Source passage =>
By 2030, on current form, China's GDP will overtake the US, possibly a bit earlier. Income per head of population, which has trebled in thirty years to about $3,700, could reach $13,000. With the west in postcrisis economic and political disarray, China's enormous impact is very clear nowadays on neighbours and the world system. What could possibly go wrong in the increasingly common refrain that the future belongs to China?

To answer this question requires impossible foresight. But we should consign linear thinking to spreadsheets, and try to understand the consequences and flashpoints resulting from economic and political processes. From a fairly long list of topics, five seem to stand out:

Ageing Fastest

First, China is an emerging market oddity in demographic terms. It is not the oldest, but it is the fastest ageing country on earth, and by 2050 it will be older than the US on every major demographic measurement. From now on, China's youth and working age populations are going to fall, and those over 65 will soar. Put another way, there will only be 2.5 workers to support each older citizen, compared with ten today.

The one-child policy is an important, though not the only, factor contributing to this enormous demographic transition. The consequences include slower economic expansion, and growing social problems as a result of chronic gender imbalance. Many wonder whether China will grow old before it gets rich.

To avoid such an outcome, China will simply have to get richer more quickly, but this entails a significant shift in the sources of economic growth - and vested political interests - from companies to consumers, and from coastal provinces to hinterland and rural areas.

Innovation Culture

Second, the demographic transition makes it even more important to sustain high levels of technological achievement. China is a big fish already in the information, low carbon, clean air, and automotive technologies. Among local 'winners' are Baidu, the local Internet search engine with eight hundred million subscribers, Alibaba, the privately owned e-commerce on line retail and cloud computing service, Geely Holdings, which bought Volvo, and Huawei Technologies, the country's largest network and telecommunications equipment supplier.

Nevertheless, using and developing modern technologies is not the same as having a deeply rooted culture of innovation and entrepreneurial transformation. You can certainly create world leadership in the production of screen-based goods and green energy products and processes along the Yangtse Delta, but this is not the equivalent of a Silicon Valley, which thrives on adversarial conflict in innovation, proprietary ownership of processes, patents and copyrights, and the absence of hierarchy and political interference.

Rights And Law

Third, China's soft underbelly historically has been the relative weakness of its institutions and their ability to nurture and promote change. Perhaps size matters here. It is a lot harder to govern a large civilisation without a controlling, and sometimes repressing bureaucracy than it is a nation state. But the country's legal, social and other Communist Party subservient institutions will be put to the test by the enormity of the economic restructuring ahead.

Recorded data =>

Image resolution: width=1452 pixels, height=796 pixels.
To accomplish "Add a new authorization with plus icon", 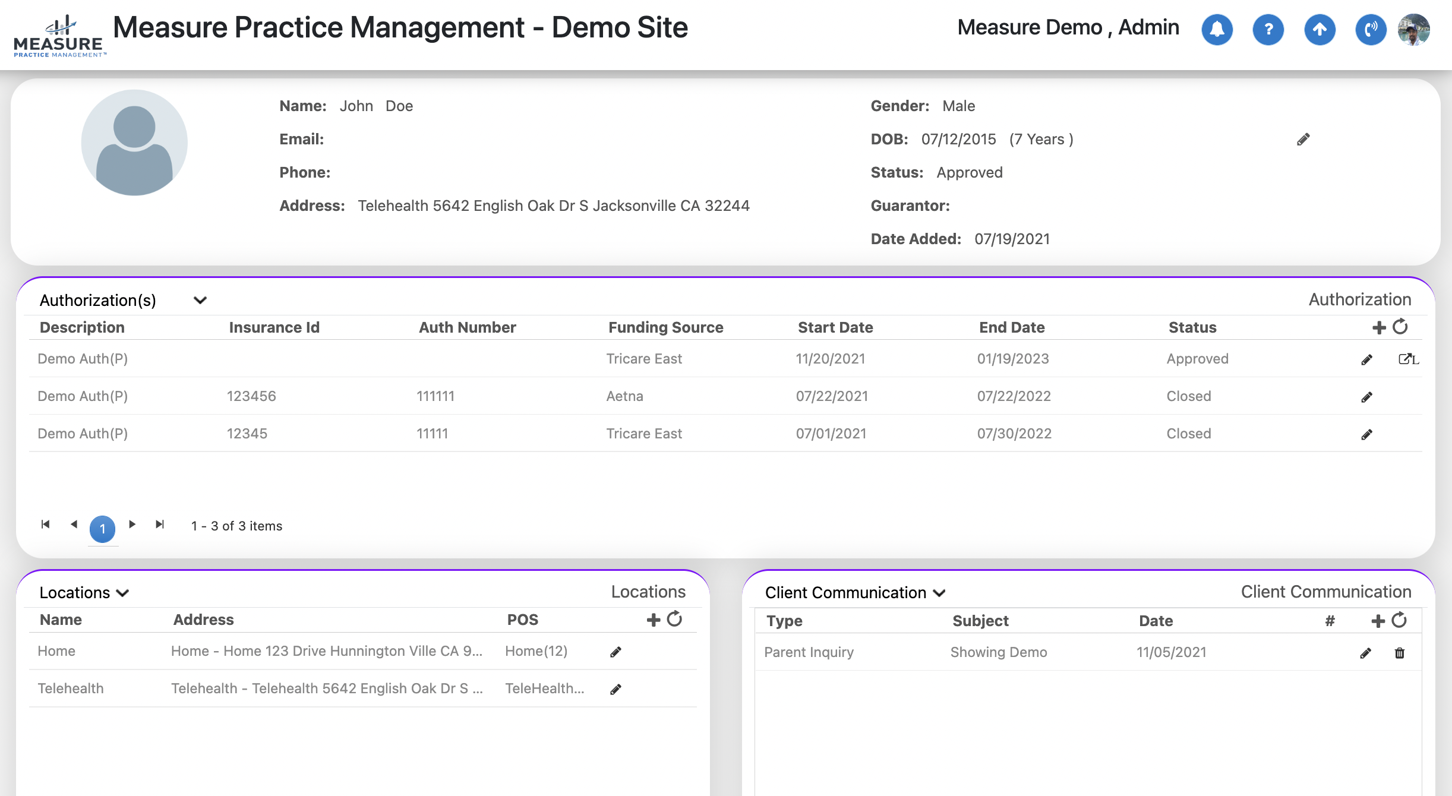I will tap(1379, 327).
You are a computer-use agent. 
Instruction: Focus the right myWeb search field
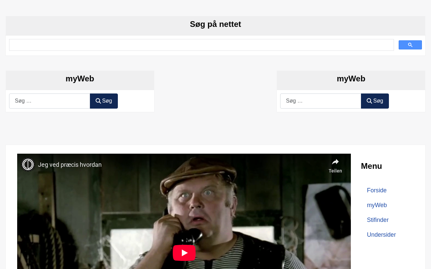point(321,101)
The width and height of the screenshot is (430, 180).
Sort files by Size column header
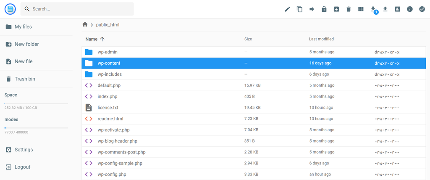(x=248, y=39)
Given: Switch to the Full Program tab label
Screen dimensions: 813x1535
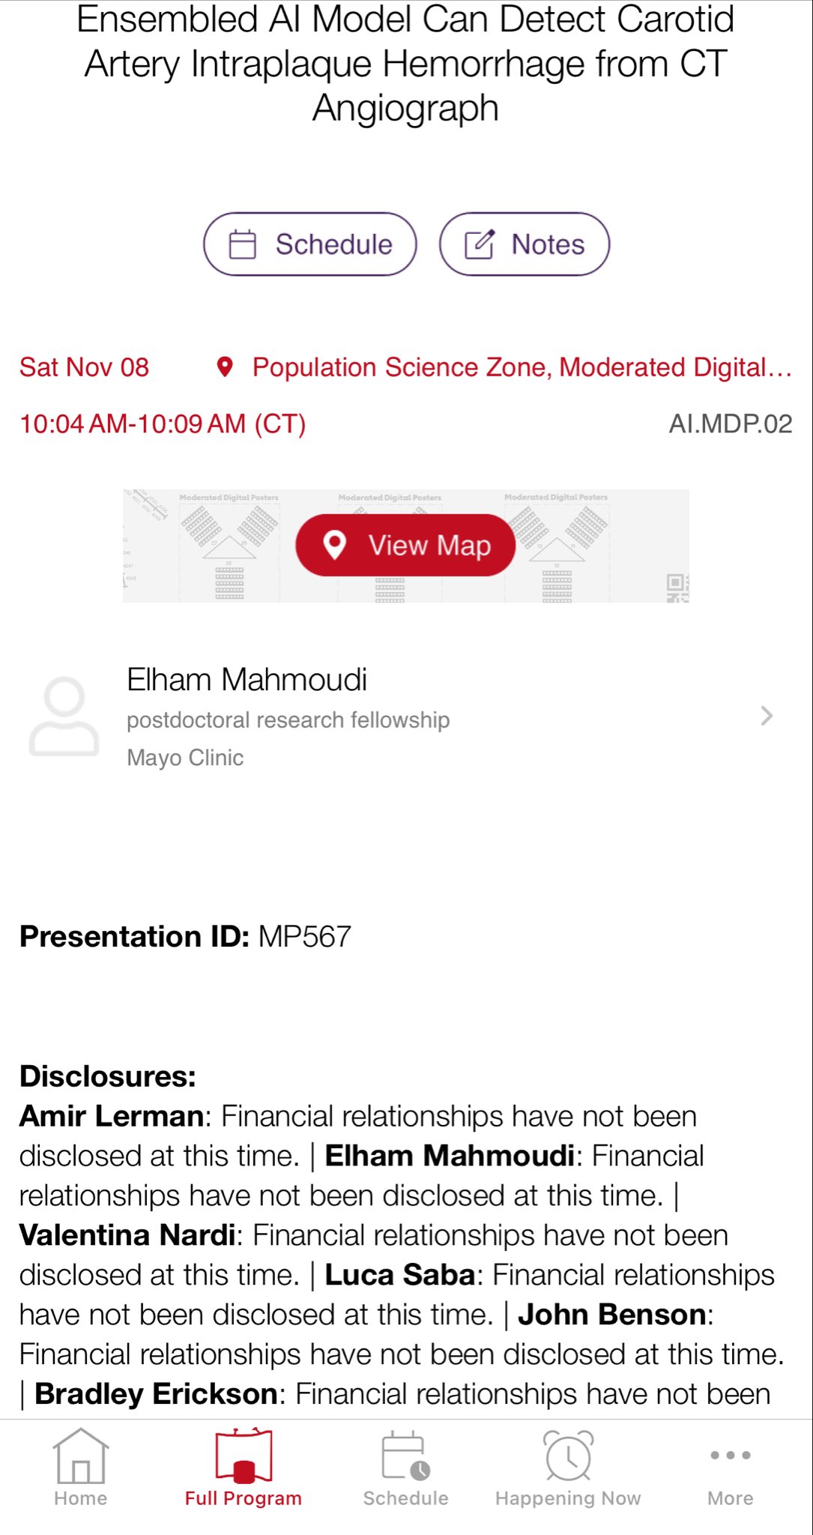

Objectives =>
**a.** In the passage on China's future, quote the words starting with "Ageing Fastest" and going on through "it gets rich.".
**b.** Answer these from the passage on China's future:
(i) To about what figure has China's income per head trebled in thirty years?
(ii) How many workers currently support each older citizen?
(iii) Which company bought Volvo?
**c.** Translate this sentence from the passage on China's future into French: "The one-child policy is an important, though not the only, factor contributing to this enormous demographic transition."

Per-task answers =>
**a.**
Ageing Fastest

First, China is an emerging market oddity in demographic terms. It is not the oldest, but it is the fastest ageing country on earth, and by 2050 it will be older than the US on every major demographic measurement. From now on, China's youth and working age populations are going to fall, and those over 65 will soar. Put another way, there will only be 2.5 workers to support each older citizen, compared with ten today.

The one-child policy is an important, though not the only, factor contributing to this enormous demographic transition. The consequences include slower economic expansion, and growing social problems as a result of chronic gender imbalance. Many wonder whether China will grow old before it gets rich.

**b.**
(i) About $3,700
(ii) Ten
(iii) Geely Holdings

**c.** La politique de l'enfant unique est un facteur important, bien que ce ne soit pas le seul, qui contribue à cette énorme transition démographique.